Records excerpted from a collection
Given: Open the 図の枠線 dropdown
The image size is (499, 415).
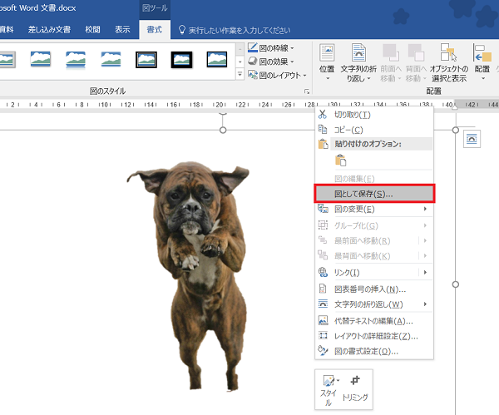Looking at the screenshot, I should click(271, 48).
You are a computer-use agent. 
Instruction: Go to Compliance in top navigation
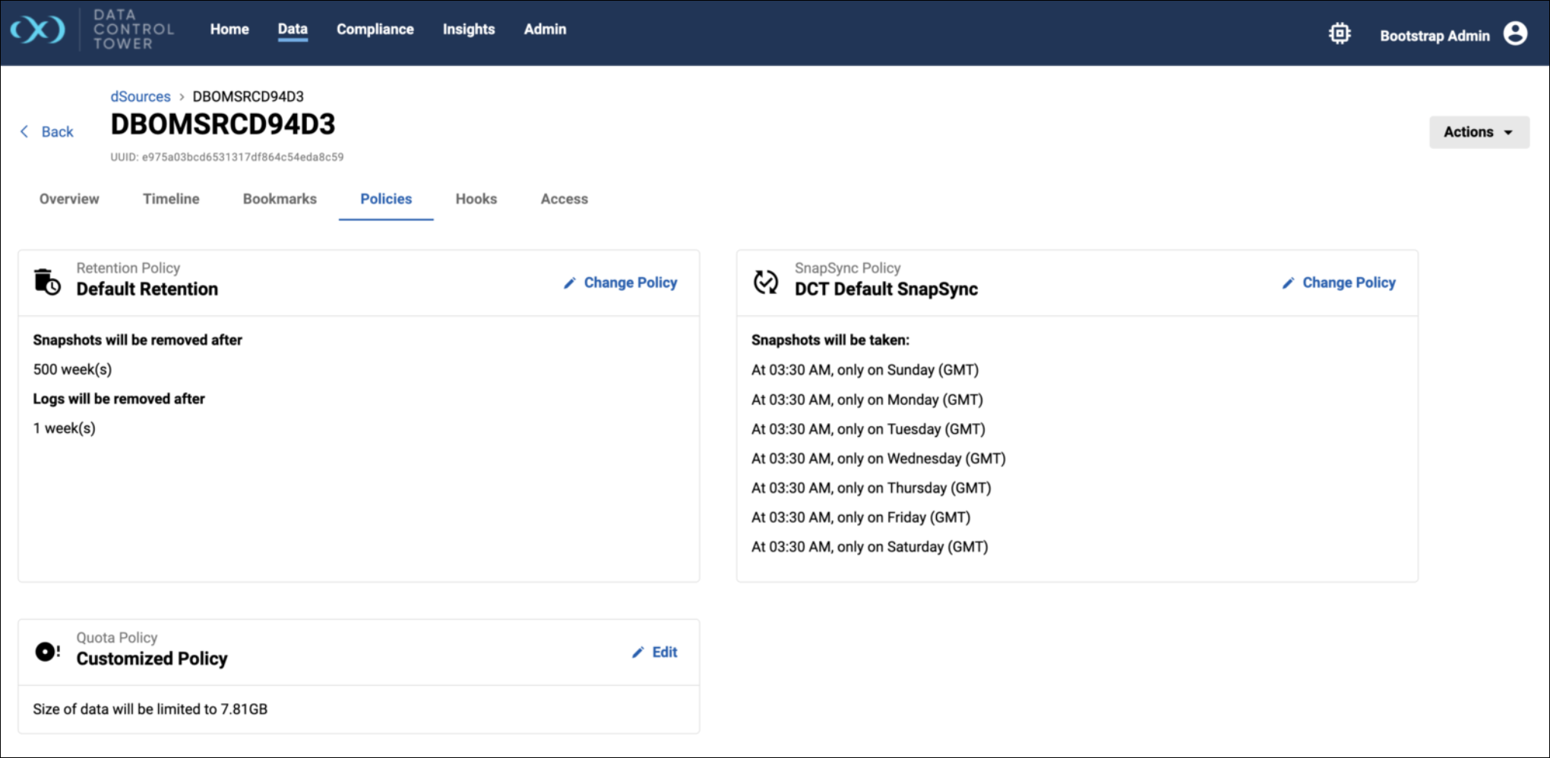375,30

• YOUR TASK:
Write out every entry above exactly as it stands, minus the pictures.

• EXERCISE ANSWER:
Given: Open the 図の枠線 dropdown
The image size is (499, 415).
Looking at the screenshot, I should click(271, 48).
You are a computer-use agent. 
Instruction: Go to Compliance in top navigation
375,30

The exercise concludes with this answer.